Welcome to Chef's Special, where we talk shop with Vancouver's hottest chefs, wine stewards and gourmands.

Who: Josh Wolfe

What: Executive Chef

Where: COAST Restaurant, 1257 Hamilton St. Vancouver B.C. 604.685.5010. www.coastrestaurant.ca

What's your specialty? “My training is in fine French cuisine, and I have traveled around the world learning a new vocabulary and new tricks for my contemporary take on the classics.”

Who is your culinary hero? “I owe much of my knowledge to Chef Marc Thuet [of Toronto's acclaimed Atelier Thuet]. The culinary life I had alongside him will be hard to beat. One day I’ll write a book about him.”

If you could cook dinner for anyone (and join them for the meal!) who would it be? “I would gather all of the best chefs present and past like Auguste Escoffier, Paul Bocuse, Marco Pierre White, and Gordon Ramsay.

If you're not dining at your own restaurant, where can we find you? “There are two kinds of places I look for when not at work: a good pub to kick back and put my feet up over a pint, or a Japanese

bistro to sample one of everything being offered that day.”

Vancouver's best-kept culinary secret is… “the panini press at Bosa Foods in Burnaby.”

Best spot in Vancouver for a picnic: “You tell me and I’ll be there with a bottle of bubbly, French baguette and a pâté de foie gras!!!”

Confessions: “When I was an apprentice working on the veg station, I made sure that all of the watercress I served was very clean. Unfortunately, a copper staple from the watercress box made its way onto a plate with the watercress…but it was also very clean.”

You can never have too much.... “cheese!”

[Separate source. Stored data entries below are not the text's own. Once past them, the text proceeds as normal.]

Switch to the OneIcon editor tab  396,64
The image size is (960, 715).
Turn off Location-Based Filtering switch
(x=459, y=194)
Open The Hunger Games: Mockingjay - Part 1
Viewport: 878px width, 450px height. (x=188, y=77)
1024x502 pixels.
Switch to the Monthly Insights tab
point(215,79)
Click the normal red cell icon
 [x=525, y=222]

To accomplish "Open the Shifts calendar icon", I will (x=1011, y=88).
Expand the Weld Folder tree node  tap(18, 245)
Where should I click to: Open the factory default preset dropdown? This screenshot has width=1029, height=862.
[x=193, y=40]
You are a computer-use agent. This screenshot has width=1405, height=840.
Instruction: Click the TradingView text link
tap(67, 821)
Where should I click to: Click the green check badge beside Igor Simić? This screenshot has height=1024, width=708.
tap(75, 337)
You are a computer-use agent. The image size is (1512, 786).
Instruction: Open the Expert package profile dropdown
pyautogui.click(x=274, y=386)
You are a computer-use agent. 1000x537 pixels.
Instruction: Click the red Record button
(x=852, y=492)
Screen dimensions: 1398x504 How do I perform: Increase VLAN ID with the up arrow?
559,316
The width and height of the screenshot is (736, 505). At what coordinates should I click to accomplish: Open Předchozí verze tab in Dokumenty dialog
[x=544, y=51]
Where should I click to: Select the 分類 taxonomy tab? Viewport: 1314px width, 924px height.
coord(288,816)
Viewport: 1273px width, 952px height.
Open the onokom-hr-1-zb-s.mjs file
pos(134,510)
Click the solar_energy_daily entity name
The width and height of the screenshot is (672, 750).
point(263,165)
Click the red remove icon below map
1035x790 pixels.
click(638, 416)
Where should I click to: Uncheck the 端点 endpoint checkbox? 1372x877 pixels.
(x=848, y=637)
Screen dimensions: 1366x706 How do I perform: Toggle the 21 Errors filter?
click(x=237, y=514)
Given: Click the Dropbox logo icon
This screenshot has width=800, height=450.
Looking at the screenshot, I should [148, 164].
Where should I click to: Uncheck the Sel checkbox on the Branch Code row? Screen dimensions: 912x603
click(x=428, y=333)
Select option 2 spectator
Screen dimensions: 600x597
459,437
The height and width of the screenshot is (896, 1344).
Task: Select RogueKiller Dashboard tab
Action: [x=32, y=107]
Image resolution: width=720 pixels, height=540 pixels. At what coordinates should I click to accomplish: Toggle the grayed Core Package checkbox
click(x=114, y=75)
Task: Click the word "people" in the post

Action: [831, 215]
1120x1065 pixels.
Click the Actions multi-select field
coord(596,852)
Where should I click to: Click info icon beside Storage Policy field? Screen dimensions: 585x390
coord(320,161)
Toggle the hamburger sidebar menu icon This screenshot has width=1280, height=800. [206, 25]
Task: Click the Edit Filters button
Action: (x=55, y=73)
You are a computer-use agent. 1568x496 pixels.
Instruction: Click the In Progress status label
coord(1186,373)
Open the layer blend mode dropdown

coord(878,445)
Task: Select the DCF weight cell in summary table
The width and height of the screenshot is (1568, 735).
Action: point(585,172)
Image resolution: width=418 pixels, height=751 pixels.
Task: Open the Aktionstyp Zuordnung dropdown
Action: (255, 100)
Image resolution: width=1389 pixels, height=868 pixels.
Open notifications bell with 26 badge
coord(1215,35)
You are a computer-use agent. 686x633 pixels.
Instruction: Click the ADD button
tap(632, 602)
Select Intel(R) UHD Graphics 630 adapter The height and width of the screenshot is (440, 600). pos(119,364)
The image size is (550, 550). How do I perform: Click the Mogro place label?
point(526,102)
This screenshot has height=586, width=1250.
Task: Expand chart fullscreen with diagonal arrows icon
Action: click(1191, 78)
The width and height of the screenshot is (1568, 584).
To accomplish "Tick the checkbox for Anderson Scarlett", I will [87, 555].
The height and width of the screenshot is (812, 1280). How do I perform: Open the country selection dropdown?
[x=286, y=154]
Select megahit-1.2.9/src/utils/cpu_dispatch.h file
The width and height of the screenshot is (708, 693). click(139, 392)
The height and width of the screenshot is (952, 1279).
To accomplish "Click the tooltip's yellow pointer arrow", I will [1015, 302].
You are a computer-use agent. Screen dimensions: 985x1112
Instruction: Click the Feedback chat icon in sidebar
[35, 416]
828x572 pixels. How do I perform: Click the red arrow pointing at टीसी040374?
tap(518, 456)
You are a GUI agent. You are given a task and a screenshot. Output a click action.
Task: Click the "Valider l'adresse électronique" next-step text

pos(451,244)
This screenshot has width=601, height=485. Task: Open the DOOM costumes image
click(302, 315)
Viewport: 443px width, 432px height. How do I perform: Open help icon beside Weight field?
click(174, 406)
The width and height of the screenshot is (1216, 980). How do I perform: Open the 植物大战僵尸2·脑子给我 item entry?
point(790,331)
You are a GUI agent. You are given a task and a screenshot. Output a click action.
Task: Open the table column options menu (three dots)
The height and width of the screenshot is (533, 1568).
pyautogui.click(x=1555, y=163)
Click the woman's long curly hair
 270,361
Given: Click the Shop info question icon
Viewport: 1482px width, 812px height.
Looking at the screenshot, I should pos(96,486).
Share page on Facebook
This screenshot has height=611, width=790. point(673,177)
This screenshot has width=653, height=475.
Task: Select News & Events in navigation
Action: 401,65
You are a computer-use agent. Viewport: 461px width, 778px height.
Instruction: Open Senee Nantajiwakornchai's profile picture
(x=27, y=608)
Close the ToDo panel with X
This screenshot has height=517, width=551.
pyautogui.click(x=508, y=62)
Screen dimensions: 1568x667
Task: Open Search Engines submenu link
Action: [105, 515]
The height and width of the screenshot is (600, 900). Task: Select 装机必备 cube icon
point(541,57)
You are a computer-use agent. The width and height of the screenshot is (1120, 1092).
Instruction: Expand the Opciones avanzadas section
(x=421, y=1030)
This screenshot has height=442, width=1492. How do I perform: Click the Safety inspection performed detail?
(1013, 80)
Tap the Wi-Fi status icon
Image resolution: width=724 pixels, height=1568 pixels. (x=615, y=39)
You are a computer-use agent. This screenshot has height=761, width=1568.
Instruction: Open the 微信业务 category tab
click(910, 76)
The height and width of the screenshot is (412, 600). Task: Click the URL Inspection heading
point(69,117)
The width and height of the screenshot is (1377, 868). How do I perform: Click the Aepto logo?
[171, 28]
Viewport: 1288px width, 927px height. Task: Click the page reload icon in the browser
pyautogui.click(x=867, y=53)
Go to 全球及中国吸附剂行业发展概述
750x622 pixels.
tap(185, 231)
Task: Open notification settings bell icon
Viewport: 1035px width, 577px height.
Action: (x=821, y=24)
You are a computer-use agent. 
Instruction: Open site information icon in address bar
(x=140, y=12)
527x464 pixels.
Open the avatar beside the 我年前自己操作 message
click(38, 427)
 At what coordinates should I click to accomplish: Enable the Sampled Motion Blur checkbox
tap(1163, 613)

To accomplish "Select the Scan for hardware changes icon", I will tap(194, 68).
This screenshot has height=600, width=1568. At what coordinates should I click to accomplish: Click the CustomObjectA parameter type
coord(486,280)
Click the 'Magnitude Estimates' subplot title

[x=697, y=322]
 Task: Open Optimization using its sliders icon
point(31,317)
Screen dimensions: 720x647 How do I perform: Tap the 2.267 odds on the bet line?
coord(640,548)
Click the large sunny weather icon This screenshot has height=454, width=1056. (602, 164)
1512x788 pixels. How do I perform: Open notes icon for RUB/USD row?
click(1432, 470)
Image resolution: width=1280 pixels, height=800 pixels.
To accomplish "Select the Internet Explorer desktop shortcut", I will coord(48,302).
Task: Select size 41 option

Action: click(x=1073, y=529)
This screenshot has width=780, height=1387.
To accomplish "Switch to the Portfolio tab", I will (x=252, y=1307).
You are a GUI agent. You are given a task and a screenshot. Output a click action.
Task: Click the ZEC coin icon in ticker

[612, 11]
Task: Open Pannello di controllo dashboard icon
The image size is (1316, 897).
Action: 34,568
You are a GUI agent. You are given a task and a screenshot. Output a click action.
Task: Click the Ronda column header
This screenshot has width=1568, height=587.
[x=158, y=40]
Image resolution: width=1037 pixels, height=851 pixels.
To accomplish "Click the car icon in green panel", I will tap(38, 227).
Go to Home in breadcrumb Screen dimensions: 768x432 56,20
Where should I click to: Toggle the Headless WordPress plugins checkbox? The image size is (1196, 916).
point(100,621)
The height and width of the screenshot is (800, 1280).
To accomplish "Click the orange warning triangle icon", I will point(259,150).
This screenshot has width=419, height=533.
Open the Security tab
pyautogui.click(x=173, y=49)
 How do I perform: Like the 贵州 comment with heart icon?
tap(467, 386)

You'll never find “fake bouillion” in my kitchen.

What's the one cookbook you can't live without? “Culinary Artistry. It’s not so much a cookbook as it is the best food reference guide around.”

It's your last meal on earth. What are you having? “How can anyone think of food at a time like that?....But now that you mention it…. a burger and fries would hit the spot right about now!”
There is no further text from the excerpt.